Exercise brief –
In the records, from the line containing "Task: Expand the" through the end, change "Recent locations" to "Saved locations" and reproduce those lines with nothing else altered.

Click-target data –
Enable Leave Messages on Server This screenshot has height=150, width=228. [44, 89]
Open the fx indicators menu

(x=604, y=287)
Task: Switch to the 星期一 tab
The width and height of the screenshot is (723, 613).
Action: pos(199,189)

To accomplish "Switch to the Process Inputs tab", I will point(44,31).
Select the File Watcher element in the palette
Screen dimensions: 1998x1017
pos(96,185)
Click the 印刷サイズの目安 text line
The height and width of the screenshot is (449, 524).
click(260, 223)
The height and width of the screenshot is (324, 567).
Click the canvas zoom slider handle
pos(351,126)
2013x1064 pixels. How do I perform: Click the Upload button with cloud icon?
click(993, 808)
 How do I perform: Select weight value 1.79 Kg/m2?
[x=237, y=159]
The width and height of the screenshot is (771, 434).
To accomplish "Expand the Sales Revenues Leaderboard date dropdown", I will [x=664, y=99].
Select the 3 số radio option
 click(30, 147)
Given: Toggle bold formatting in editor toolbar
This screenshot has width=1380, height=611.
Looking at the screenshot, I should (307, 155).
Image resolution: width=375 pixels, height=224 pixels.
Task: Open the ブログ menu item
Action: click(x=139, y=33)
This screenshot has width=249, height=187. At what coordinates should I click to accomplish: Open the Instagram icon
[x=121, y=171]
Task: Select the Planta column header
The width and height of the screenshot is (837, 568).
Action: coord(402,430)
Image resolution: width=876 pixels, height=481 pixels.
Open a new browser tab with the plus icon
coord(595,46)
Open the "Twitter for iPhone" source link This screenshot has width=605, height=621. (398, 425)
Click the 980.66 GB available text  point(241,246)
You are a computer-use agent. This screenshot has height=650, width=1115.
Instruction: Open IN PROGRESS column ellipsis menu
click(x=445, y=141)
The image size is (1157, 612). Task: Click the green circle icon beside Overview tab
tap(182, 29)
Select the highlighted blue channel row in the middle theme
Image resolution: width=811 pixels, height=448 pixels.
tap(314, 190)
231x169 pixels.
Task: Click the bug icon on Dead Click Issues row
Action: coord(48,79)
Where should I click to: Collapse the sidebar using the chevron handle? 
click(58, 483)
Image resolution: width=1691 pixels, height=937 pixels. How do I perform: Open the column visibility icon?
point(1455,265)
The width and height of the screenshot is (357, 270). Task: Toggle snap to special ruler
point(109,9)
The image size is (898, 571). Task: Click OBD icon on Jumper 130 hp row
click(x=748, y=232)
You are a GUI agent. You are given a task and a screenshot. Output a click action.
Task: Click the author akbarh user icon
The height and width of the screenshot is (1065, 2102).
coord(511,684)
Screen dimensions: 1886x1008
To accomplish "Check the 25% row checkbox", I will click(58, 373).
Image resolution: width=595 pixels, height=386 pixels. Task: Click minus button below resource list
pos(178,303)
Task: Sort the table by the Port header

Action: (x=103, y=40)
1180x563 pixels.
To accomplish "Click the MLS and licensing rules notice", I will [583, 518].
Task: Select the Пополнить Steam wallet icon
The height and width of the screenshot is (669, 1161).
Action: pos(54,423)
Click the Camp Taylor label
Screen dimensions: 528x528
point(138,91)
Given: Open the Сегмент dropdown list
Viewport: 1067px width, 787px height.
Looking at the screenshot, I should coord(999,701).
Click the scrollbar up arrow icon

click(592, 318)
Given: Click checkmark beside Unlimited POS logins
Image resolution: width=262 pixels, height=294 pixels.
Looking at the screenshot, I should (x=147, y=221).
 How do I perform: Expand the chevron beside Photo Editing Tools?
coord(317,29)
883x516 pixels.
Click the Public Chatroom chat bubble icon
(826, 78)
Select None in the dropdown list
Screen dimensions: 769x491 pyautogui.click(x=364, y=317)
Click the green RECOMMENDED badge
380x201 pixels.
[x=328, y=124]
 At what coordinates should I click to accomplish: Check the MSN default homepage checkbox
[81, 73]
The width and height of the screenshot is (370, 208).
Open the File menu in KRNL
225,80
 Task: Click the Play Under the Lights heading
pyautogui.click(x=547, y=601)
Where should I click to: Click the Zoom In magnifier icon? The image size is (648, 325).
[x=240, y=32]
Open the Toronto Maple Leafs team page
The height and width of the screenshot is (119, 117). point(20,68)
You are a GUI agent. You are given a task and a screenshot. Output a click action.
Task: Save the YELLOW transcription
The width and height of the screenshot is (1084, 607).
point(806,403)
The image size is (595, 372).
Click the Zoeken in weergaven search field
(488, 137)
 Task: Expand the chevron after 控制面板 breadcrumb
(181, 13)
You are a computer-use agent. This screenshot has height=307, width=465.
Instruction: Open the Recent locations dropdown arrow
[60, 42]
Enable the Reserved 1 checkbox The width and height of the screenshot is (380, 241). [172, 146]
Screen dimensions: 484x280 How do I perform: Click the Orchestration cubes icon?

Full output –
 Task: Expand the chevron after 控制面板 breadcrumb
(181, 13)
You are a computer-use agent. This screenshot has height=307, width=465.
Instruction: Open the Saved locations dropdown arrow
[60, 42]
Enable the Reserved 1 checkbox The width and height of the screenshot is (380, 241). [172, 146]
Screen dimensions: 484x280 How do I perform: Click the Orchestration cubes icon?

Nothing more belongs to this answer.